Spermatozoa RRBS data: Post-Bismark aligned files extracted for the methylation call for every single C in the CpG context of sperm cells of Murrah buffalo bulls under heat stress
Data files
Abstract
The DNA was isolated from purified spermatozoa samples obtained during hot summer season from the Murrah buffalo bulls (n=10) and were sequenced using RRBS. The animals belonged to two groups, seasonally affected (SA=5) and seasonally not affected (SNA=5), based on the semen quality parameters (sperm viability, hypo-osmotic swelling test, and acrosomal integrity), which significantly varied across the four seasons between the two groups. The study is the first of its kind to generate the methylome of heat stress affected Murrah buffalo bulls from the sperm cells. This data potentially paves the path to understanding the epigenetic regulation of heat stress on altered sperm function and semen quality.
https://doi.org/10.5061/dryad.ns1rn8q1j
The dataset contains 10 .cov files derived from the BAM files aligned against the Bubalus bubalis assembly (UOA_WB1) for the RRBS sequence data using the BISMARK suite.
Description of the data and file structure
The cov file (coverage file) is a 6-column file containing the following information:
Column No | Statistics | Information |
---|---|---|
1 | Chromosome | The chromosome name. |
2 | Start position | The genomic start position. |
3 | End position | The genomic end position. |
4 | Methylation Percentage | The percentage of methylation at that position. |
5 | Count Methylated | The number of C bases that are methylated. |
6 | Count Unmethylated | The number of C bases that are unmethylated. |
Sharing/Access information
Data was derived from the following sources:
- The fastq files used to derive these cov files are under embargo (NCBI SRA submission ID: SUB12949619)
- The data describing the genes comprising the differential methylated cytosines in the promoter TSS region has been published (DOI: 10.1016/j.gene.2024.148233)
Code/Software
The Bismark suite used for generating the cov files for the RRBS data has been well described by the Bismark team (https://github.com/FelixKrueger/Bismark/tree/1675a9c07b49d51cbf9ae42e9f4bbbbde11f992f/Docs)).

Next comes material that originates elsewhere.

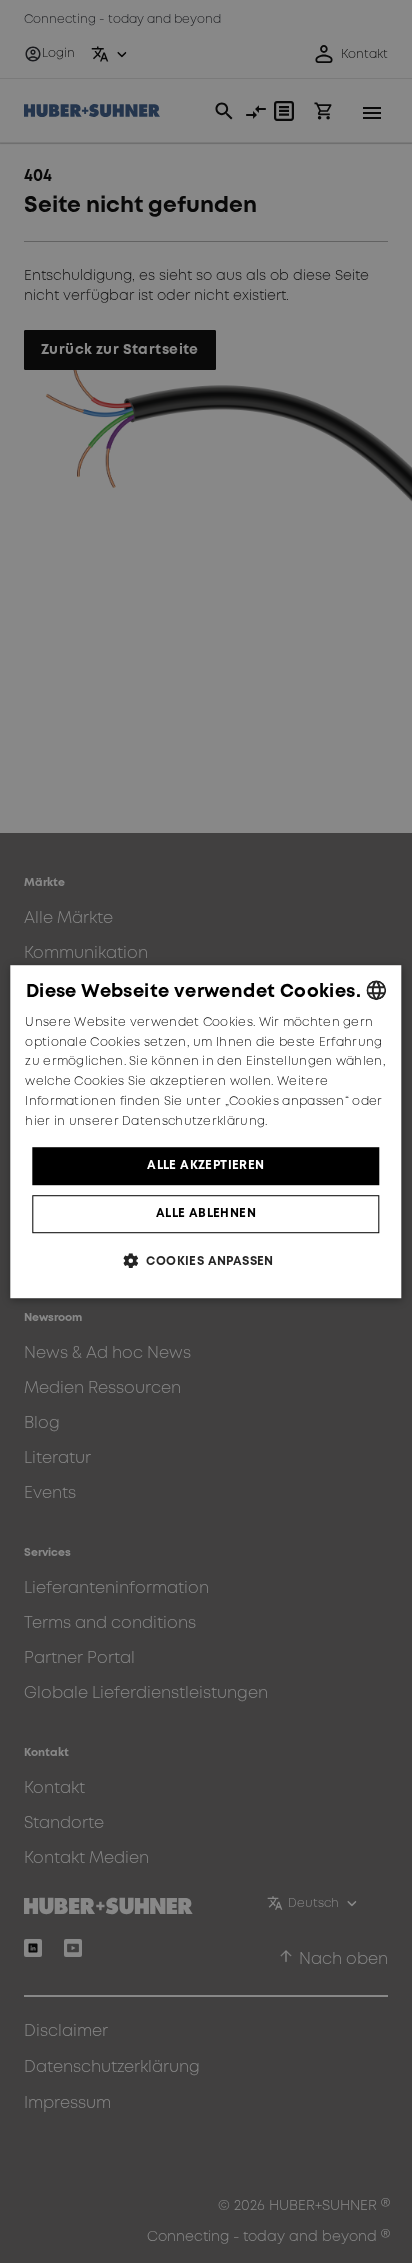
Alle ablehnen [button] (206, 1213)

For deriving the differentially methylated cytosines from these cov files, methylKit (a Bioconductor package) has been used. One can find the tutorial for the aforesaid here (https://bioconductor.riken.jp/packages/3.9/bioc/vignettes/methylKit/inst/doc/methylKit.html).

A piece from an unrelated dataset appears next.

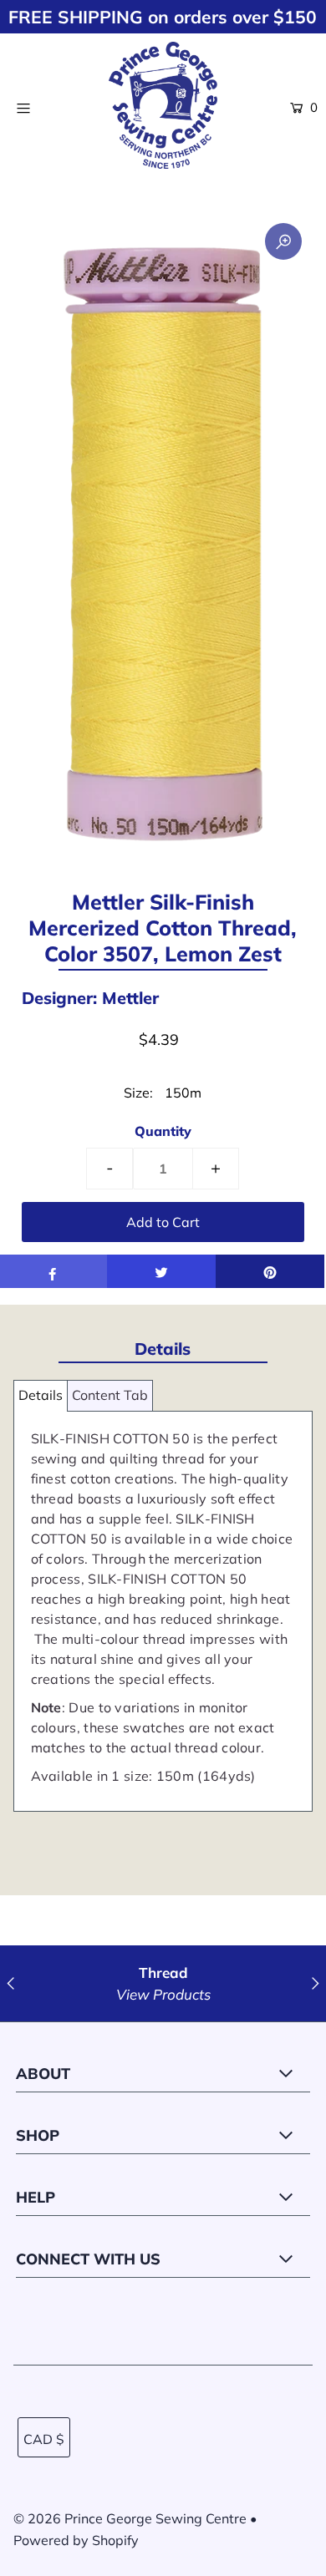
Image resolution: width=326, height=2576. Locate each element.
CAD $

The sequences were aligned against the Bubalus bubalis assembly using the Bismark suite.The unsorted BAM files were processed for the next step, where the information regarding the methylated CpGs was extracted. This particular step is not mandatory to be performed, but generating the methylation context-wise report can assure an error-free DMC calculation in further steps. The methylation base extraction is enabled by the script within the Bismark suite 'bismark_methylation_extractor'. Depending on the context (CpG, CHG, CHH), the positions of every cytosine in the BAM file were documented to a new output file, with methylated cytosines labelled as forward reads and non-methylated cytosines labelled as reverse reads.